Using confocal immunofluorescence, the authors observed that JAK2 is present in the nucleus of different haematopoietic cell lines. They found that JAK2 specifically phosphorylates histone H3 both in vitro and in vivo. Phosphorylation occurs at a tyrosine residue (Y41) that lies in the first H3 helix, in a region known to control nucleosome remodelling. Levels of phosphorylated H3Y41 (H3Y41ph) increase when JAK2 is activated by cytokines, whereas phosphorylation is rapidly lost on treatment with JAK2 inhibitors, which suggests that JAK2 directly phosphorylates H3Y41 in vivo.

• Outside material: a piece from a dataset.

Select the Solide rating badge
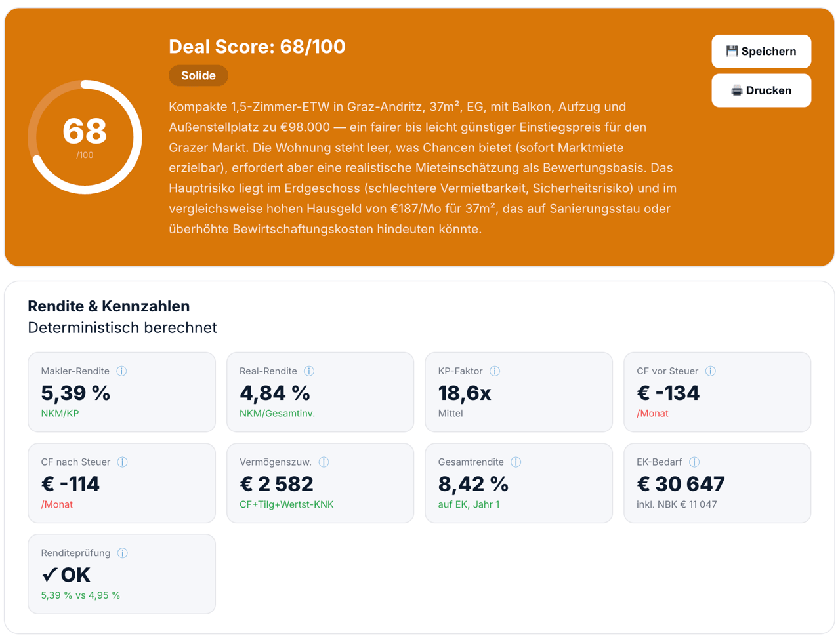 [198, 75]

As the JAK pathway has been previously reported to alter heterochromatin structure by disrupting the localization of HP1, the authors investigated whether JAK2-dependent H3 phosphorylation might regulate H3–HP1 binding. They found that the HP1α isoform binds to an H3 peptide containing Tyr41 in vitro, and that this binding is inhibited upon Tyr41 phosphorylation. Furthermore, analysis of permeabilized nuclei prepared from haematopoietic cells cultured in the presence or absence of JAK2 inhibitors showed that blocking JAK2 activity decreases the level of H3Y41ph and increases the proportion of chromatin-bound HP1α. Thus, JAK2-mediated phosphorylation of H3 modulates HP1α binding to chromatin in vivo.

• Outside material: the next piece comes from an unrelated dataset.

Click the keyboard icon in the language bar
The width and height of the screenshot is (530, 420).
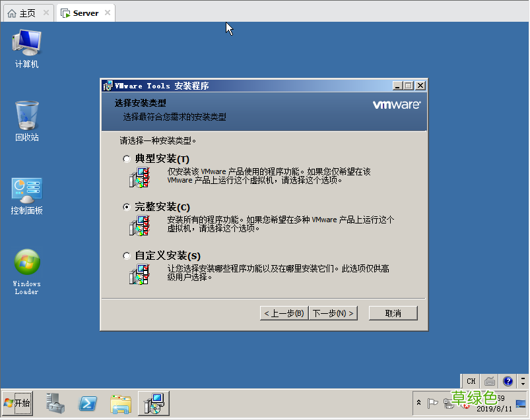[x=488, y=381]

But what is the biological relevance of H3Y41 phosphorylation? The authors analysed mRNA expression profiles of haematopoietic cells treated with or without JAK2 inhibitors to identify JAK2 targets. Cytoplasmic JAK2 is known to signal through signal transducer and activator of transcription 5 (STAT5). In addition to known targets of the canonical JAK2–STAT5 signalling pathway, they found that genes lacking a predicted binding site for STAT5, including the haematopoietic oncogene LIM domain only 2 (LMO2), were also regulated by JAK2. Chromatin immunoprecipitation revealed that downregulation of LMO2 is accompanied by lower levels of H3Y41ph and increased HP1α binding at sites surrounding the LMO2 transcription start site. This suggests that JAK2-mediated H3Y41 phosphorylation excludes HP1α from the LMO2 promoter and reveals a link between the JAK2 and LMO2 genes, which are both involved in normal haematopoiesis and leukaemia.

Thus, this study shows for the first time that JAK2 has a nuclear function. It directly phosphorylates histone H3 and prevents HP1α from binding chromatin at a site near H3Y41. H3Y41 phosphorylation might regulate chromatin architecture at specific promoter regions and promote gene expression.